-- DATA SECTION follows --
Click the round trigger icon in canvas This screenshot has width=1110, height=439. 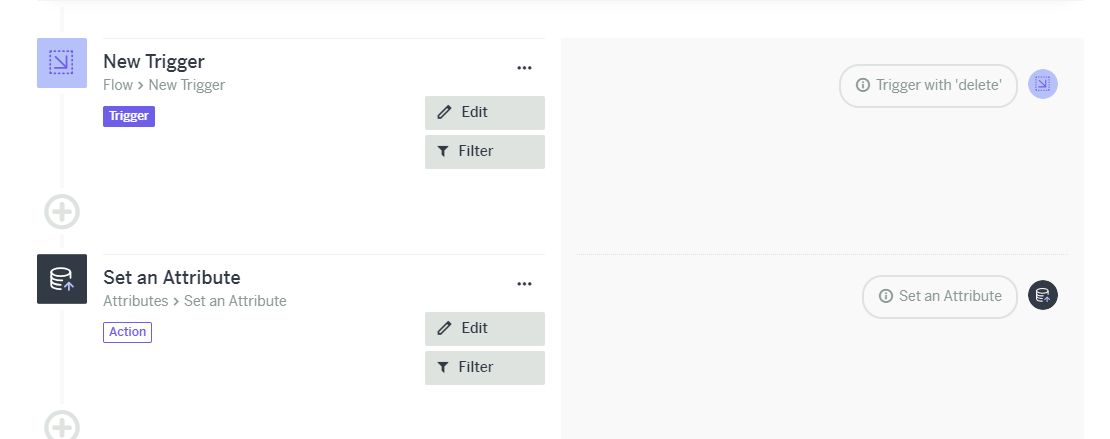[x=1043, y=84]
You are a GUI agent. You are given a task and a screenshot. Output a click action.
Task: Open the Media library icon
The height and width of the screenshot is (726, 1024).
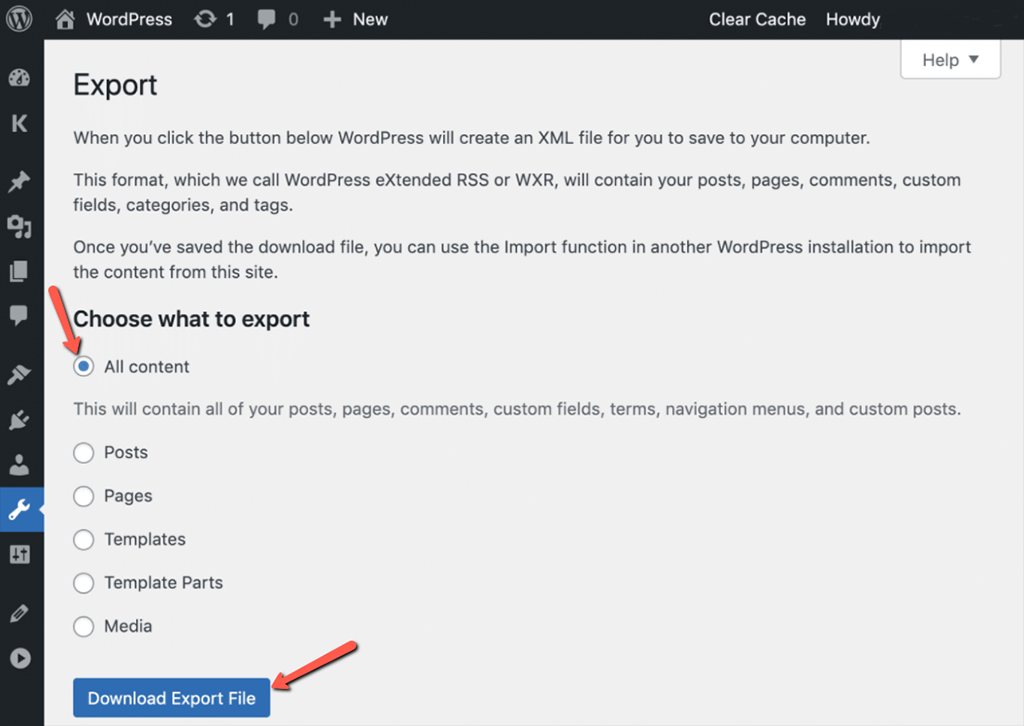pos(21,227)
-- DATA SECTION concluded --
Exactly the lines from the one that contains "Task: Open the Media library icon" through the last line of the records should be set down, and the pictures should be dropped.

Task: Open the Media library icon
The height and width of the screenshot is (726, 1024).
pos(21,227)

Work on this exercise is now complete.